Plants, animals, fungi, slime moulds, protozoa, and algae all comprise eukaryotic cells. These cells are about fifteen times wider than a typical prokaryote and can be as much as a thousand times greater in volume.
The main distinguishing feature of eukaryotes as compared to prokaryotes is compartmentalisation:
- the presence of membrane-bound compartments in which specific metabolic activities take place.
- Most important among these is a cell nucleus, a membrane-delineated compartment that houses the eukaryotic cell's DNA.

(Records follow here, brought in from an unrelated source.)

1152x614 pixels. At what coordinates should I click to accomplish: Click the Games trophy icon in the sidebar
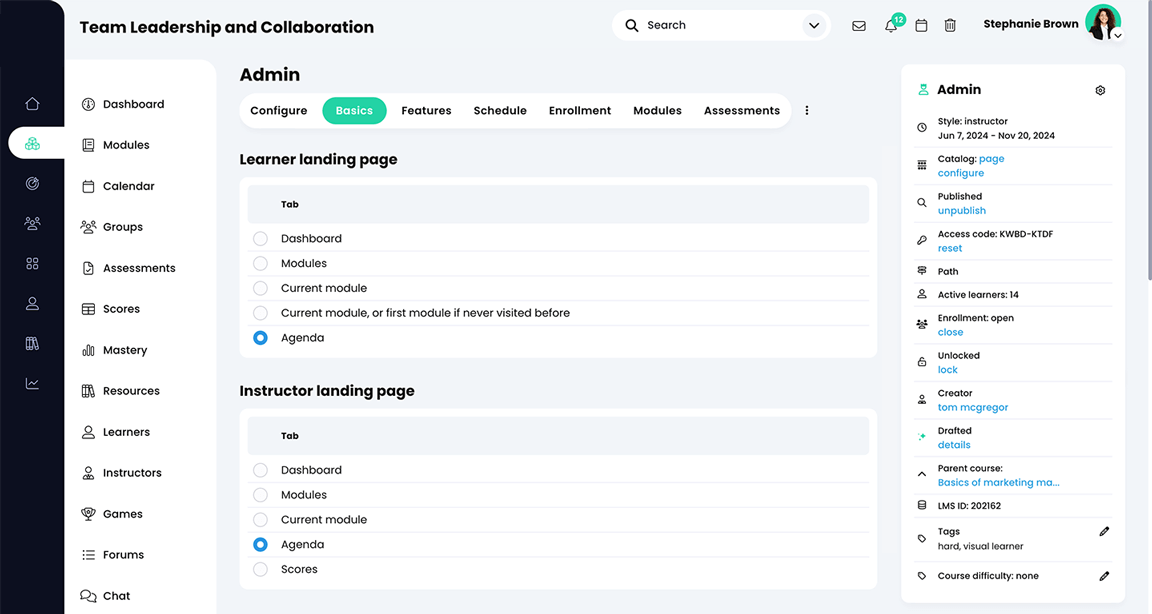coord(90,513)
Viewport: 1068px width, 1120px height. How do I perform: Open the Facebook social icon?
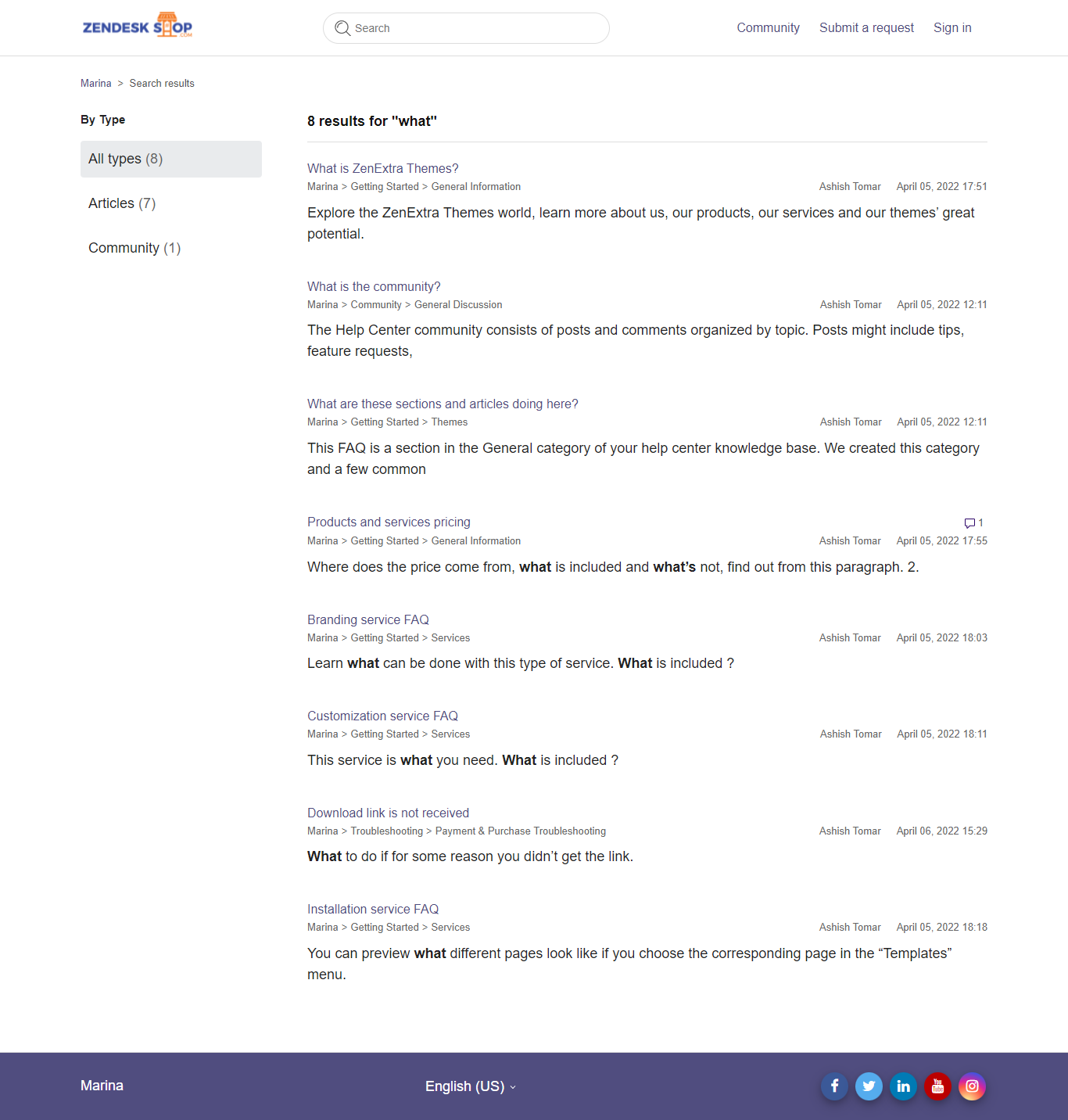pyautogui.click(x=834, y=1086)
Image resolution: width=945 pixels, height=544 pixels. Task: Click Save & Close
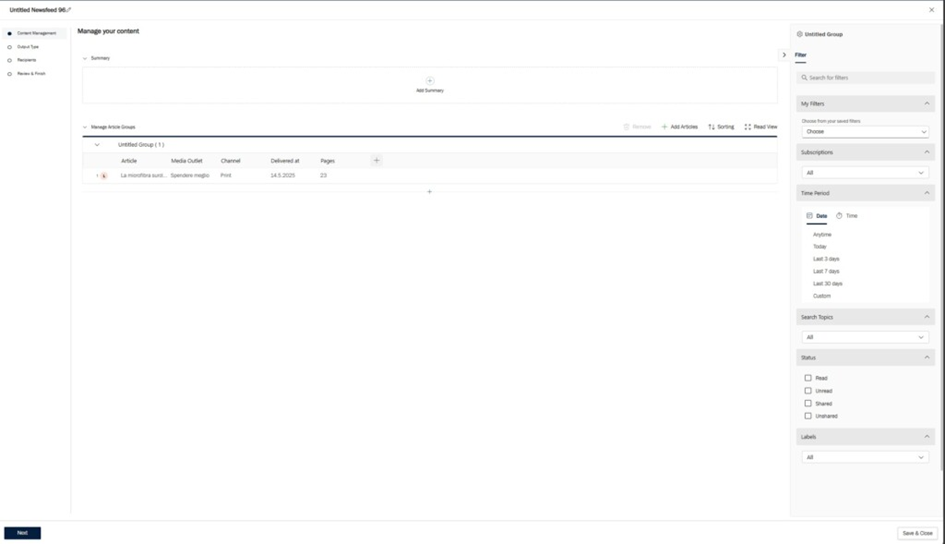[x=917, y=533]
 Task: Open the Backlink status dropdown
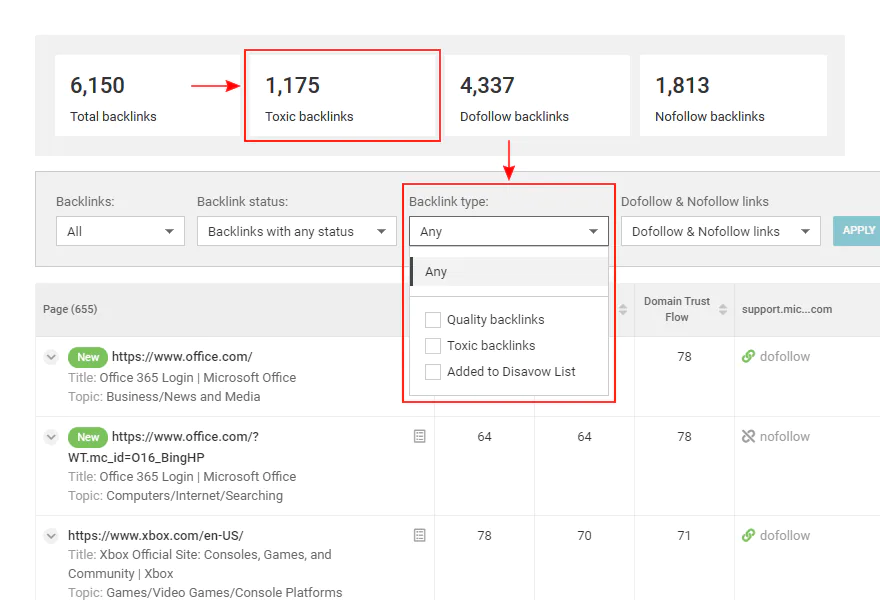coord(296,231)
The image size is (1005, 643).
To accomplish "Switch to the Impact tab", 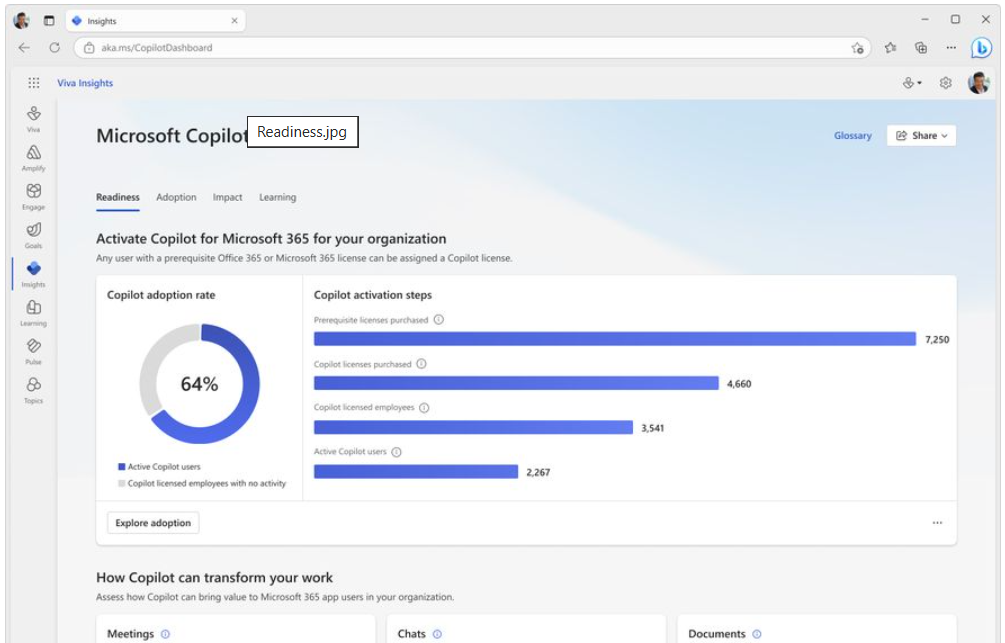I will tap(227, 197).
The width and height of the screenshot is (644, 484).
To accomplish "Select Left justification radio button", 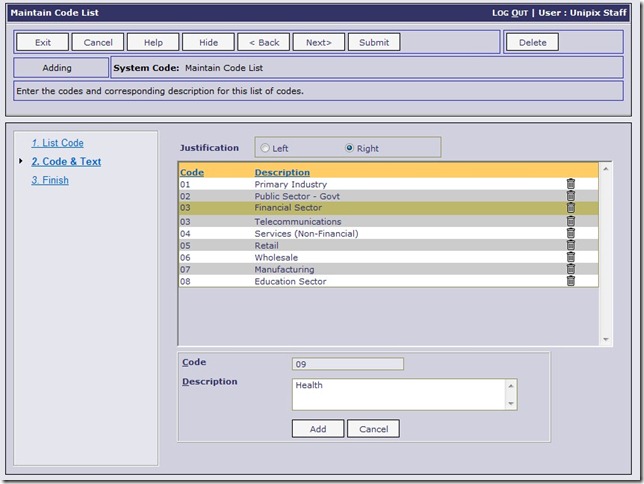I will coord(265,148).
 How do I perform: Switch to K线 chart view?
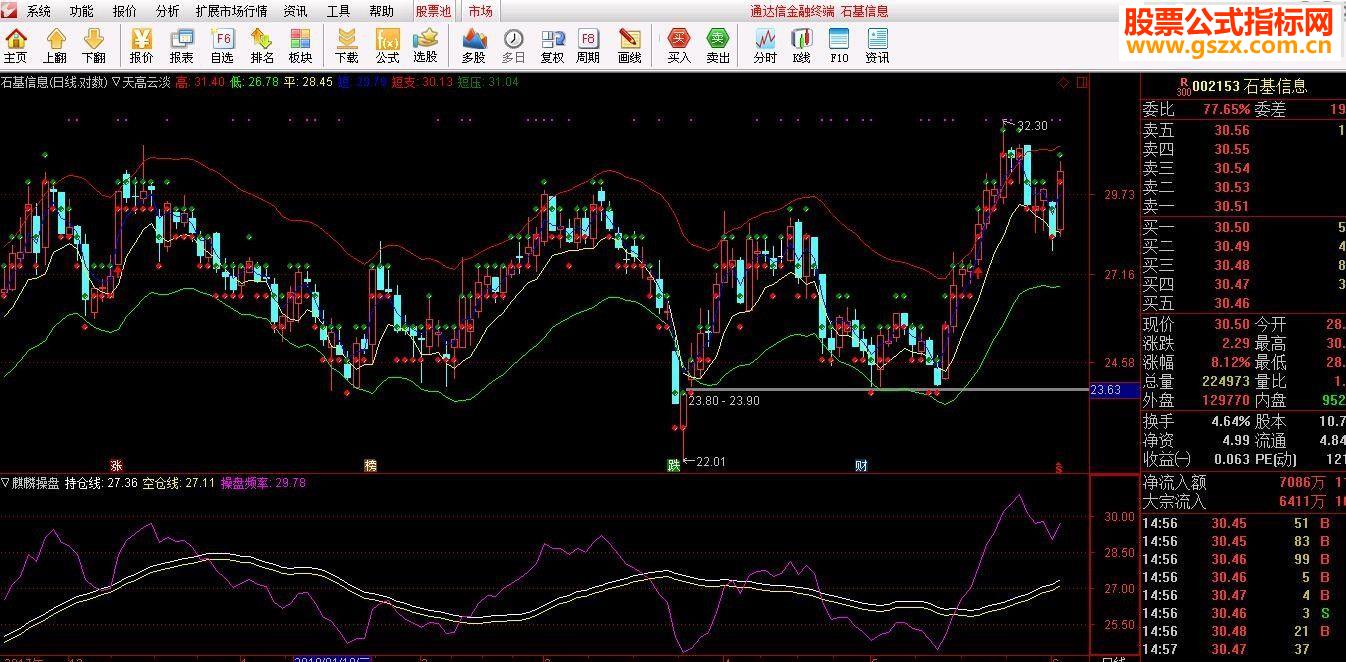click(801, 46)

This nucleus gives the eukaryote its name, which means "true nucleus." Other differences include:
- The cell(plasma) membrane resembles that of prokaryotes in function, with minor differences in the setup. Cell walls may or may not be present.
- The eukaryotic DNA is organized in one or more linear molecules, called chromosomes, which are associated with histone proteins.
- Many eukaryotic cells are ciliated with primary cilia.
- Primary cilia play important roles in chemosensation, mechanosensation, and thermosensation.
- Cilia may thus be "viewed as a sensory cellular antennae that coordinates a large number of cellular signaling pathways, sometimes coupling the signaling to ciliary motility or alternatively to cell division and differentiation."
- Eukaryotes can move using motile cilia or flagella. Eukaryotic flagella are less complex than those of prokaryotes.